Investigate stability RNA interference human lymphocytes

研究 RNA 干扰人淋巴细胞的稳定性

• 批准号: 7171940
• 负责人: Dong Sung An
• 金额: $ 34.76万
• 依托单位: UNIVERSITY OF CALIFORNIA LOS ANGELES
• 依托单位国家: 美国
• 财政年份: 2006
• 资助国家: 美国
• 起止时间: 2006-09-30 至 2010-07-31
• 项目状态: 已结题
• 来源: https://reporter.nih.gov/project-details/7171940
• 关键词: CD34 molecule; Lentivirus; NOD mouse; RNA interference; SCID mouse; T lymphocyte; biotechnology; cell differentiation; chemokine receptor; clinical research; cytogenetics; cytotoxicity; gene expression; gene induction /repression; gene therapy; hematopoietic stem cells; human tissue; small interfering RNA; stem cell transplantation; therapy adverse effect; tissue /cell culture; transfection /expression vector

DESCRIPTION (provided by applicant): Our overall hypothesis is that RNA interference (RNAi) can be developed to reduce specific gene expression over long-term without toxic effects in human lymphocytes. RNAi using siRNA to inhibit specific gene expression is a powerful and promising technology for both basic research and therapeutic intervention. However, our results and several recent studies have shown unintended nonspecific cytotoxic effects associated with this technology in mammalian cells raising a concern for the long term use of the RNAi in therapeutic applications in humans. The cytotoxic effects were attributed at least in part to apoptosis, although other mechanisms are also possible. The cytotoxicity was associated with higher levels of shRNA expression. Based upon these results, we hypothesized that that the levels of shRNA are important for determining whether a given shRNA will be cytotoxic or not and that optimization of those levels can yield shRNAs that are both effective and not or minimally cytotoxic. We will also address whether the cell localization of the shRNA and/or its pathway for processing can affect the extent of cytotoxicity within cells. Through our proposed studies we will understand the effects of shRNA expression in mature lymphoid cells in vitro as well as the effects on the differentiation of the lymphocyte populations in an in vivo setting. We will minimize the cytotoxic effect and maximize stable and effective function of RNAi in primary T-lymphocytes. The relevance of this research to public health. RNA interference is a powerful and promising technology to inhibit specific gene expression for both basic research and therapeutic intervention. The inhibition of specific gene expression needs to be effective without unintended side effects. This proposal propose to study the effects of RNAi in human T lymphocytes to maximize the RNAi effect and minimize side effects.

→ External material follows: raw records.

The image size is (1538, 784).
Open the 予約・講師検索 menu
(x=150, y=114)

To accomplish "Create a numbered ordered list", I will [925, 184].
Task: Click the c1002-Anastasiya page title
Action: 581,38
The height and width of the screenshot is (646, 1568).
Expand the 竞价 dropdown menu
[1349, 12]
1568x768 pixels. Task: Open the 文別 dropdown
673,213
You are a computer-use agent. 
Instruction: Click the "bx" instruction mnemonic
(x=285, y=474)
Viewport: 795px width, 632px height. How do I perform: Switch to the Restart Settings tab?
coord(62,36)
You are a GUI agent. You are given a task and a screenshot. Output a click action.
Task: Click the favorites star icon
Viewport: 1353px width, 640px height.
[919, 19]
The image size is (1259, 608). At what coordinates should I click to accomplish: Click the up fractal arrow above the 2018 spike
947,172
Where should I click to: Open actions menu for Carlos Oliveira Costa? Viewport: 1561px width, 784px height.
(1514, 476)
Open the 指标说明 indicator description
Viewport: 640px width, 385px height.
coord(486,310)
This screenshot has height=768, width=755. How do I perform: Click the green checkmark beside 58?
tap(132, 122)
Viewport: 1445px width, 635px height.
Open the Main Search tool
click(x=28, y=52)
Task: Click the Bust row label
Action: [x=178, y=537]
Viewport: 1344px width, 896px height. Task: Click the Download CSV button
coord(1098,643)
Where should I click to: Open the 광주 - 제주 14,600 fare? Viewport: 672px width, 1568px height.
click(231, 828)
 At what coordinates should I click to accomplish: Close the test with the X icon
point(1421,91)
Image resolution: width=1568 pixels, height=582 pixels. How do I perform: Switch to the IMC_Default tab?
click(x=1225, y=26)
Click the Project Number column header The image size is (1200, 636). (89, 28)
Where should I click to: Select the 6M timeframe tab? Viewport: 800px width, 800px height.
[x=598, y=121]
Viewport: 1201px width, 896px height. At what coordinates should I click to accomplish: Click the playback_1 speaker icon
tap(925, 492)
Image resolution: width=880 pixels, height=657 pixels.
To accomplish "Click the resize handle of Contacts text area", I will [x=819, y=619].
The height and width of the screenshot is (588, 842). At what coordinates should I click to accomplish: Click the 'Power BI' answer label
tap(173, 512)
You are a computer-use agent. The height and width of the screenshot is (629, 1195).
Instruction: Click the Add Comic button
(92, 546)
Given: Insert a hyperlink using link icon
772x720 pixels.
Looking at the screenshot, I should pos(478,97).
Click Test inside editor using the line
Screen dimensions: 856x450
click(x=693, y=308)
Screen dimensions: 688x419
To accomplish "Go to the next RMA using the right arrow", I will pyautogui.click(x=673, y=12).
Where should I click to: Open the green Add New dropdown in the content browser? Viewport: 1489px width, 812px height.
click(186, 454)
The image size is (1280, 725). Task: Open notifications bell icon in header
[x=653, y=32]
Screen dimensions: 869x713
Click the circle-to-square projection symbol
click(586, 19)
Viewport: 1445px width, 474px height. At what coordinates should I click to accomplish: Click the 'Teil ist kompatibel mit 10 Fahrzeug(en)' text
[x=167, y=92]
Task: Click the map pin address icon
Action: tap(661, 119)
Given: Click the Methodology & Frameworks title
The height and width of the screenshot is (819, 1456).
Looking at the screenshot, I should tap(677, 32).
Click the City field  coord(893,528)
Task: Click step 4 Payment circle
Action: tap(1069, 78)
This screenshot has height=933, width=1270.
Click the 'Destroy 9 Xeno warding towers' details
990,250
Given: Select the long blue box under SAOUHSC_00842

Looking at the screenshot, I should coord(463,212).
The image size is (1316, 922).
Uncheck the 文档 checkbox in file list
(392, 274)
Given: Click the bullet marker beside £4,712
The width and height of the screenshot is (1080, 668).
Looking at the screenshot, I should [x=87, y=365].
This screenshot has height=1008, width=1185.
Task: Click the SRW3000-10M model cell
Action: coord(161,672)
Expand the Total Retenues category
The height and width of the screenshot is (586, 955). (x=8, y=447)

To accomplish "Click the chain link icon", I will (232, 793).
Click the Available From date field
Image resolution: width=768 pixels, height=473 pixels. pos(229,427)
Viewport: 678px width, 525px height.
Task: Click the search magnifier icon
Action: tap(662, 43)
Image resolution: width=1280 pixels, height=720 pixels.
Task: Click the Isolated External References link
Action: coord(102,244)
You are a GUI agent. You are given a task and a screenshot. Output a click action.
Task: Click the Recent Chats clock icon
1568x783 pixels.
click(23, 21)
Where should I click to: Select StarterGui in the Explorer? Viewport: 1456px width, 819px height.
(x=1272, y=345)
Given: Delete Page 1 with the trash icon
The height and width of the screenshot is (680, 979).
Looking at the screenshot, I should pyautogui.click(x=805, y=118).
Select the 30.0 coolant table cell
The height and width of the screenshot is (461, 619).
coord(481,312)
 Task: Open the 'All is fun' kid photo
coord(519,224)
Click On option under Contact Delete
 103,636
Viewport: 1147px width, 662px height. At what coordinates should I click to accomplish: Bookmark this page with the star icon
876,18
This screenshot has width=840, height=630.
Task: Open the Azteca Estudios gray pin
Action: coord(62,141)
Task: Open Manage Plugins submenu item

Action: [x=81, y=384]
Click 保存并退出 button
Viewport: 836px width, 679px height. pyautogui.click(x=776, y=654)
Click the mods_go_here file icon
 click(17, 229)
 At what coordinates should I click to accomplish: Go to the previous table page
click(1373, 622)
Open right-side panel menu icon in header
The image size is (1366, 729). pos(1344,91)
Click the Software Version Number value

描述（由申请人提供）：我们的总体假设是，可以开发RNA干扰（RNAi）来长期降低特定基因表达，而不会对人淋巴细胞产生毒性作用。利用siRNA抑制特异性基因表达的RNAi技术是一种强有力的基础研究和治疗干预技术。然而，我们的结果和最近的几项研究表明，在哺乳动物细胞中与该技术相关的非特异性细胞毒性作用引起了对RNAi在人类治疗应用中长期使用的担忧。细胞毒性作用至少部分归因于细胞凋亡，尽管其他机制也是可能的。细胞毒性与较高水平的shRNA表达相关。基于这些结果，我们假设shRNA的水平对于确定给定的shRNA是否具有细胞毒性是重要的，并且这些水平的优化可以产生既有效又无细胞毒性或具有最小细胞毒性的shRNA。我们还将讨论shRNA的细胞定位和/或其加工途径是否会影响细胞内细胞毒性的程度。通过我们提出的研究，我们将了解shRNA表达在体外成熟淋巴细胞中的作用，以及在体内环境中对淋巴细胞群体分化的作用。我们将最大限度地减少细胞毒性效应，并最大限度地提高RNAi在原代T淋巴细胞中的稳定和有效功能。这项研究与公共卫生的相关性。RNA干扰是一种有效的、有前途的抑制特异性基因表达的技术，可用于基础研究和治疗干预。特定基因表达的抑制需要是有效的，没有意外的副作用。该提案建议研究RNAi在人类T淋巴细胞中的作用，以最大限度地提高RNAi效果并最大限度地减少副作用。